It is a different way of doing Pet Shop Boys songs. This is more
modern and more intimate. In fact, " he beams, "for the encores I am going
to do my awful acoustic guitar bit. I'm going to have my Wonderwall moment."
This is the kind of perspective on pop music that sustains the Pet Shop
Boys into the middle age of their pop life. The affect to believe that
it's
a
load of silly fluff which is all about having your "Wonderwall moment",
but they secretly take it very seriously indeed.
In
Britain, the Pet Shop Boys are not quite the commercial force they once
were. The later singles from their current album Bilingual album went
in and out of the charts as if they were doing the hokey cokey. While
the record
is more successful in American and other lucrative territories than any
PSB album since their very early days, at home it seems destined for the
same under-appreciation as their last "adult" album, the 1991 effort,
Behaviour.
Tennant
and Lowe's response to this is pleasingly consistent - they just carry
on regardless.
Neil
came to pop stardom comparitively late (aged 30), while Chris is adept
and
maintaining the integrity of his inner 14 year old football hooligan.

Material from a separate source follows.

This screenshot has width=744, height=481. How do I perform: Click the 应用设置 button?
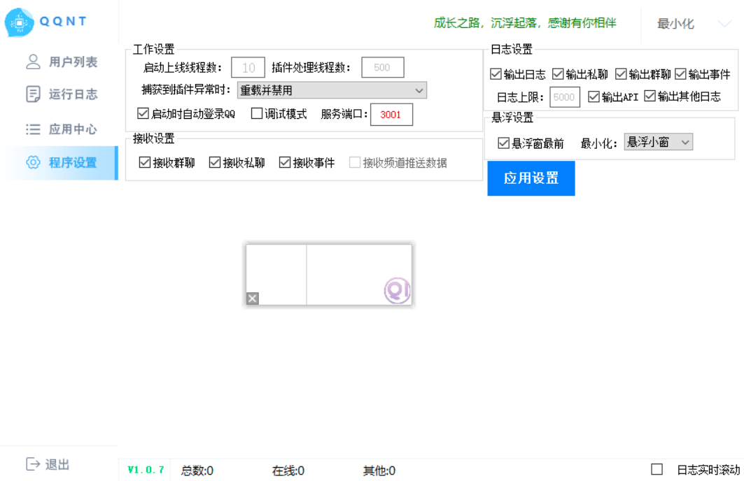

In the Dadrock era, when young bands want to sound like old bands, the
Pet Shop Boys seem like the living embodiment of the theory that pop stardom
is
wasted on the young. Something in them champions values that are still
older and more traditional than any atavistic need to sound like The Small
Faces.
The
Pet Shop Boys stand for proper songs, hard work and value-for-money entertainment
just as much as Oasis. "It sounds corny," says Neil, "but we do still
look for new and different things to do, and generally we find
them. You could repeat yourself endlessly with the costumes and wigs,
but it's nice to be different."
At
a stage in their career when most bands want to escape the identities
they've built up, the Pet Shop Boys just want to be more like themselves.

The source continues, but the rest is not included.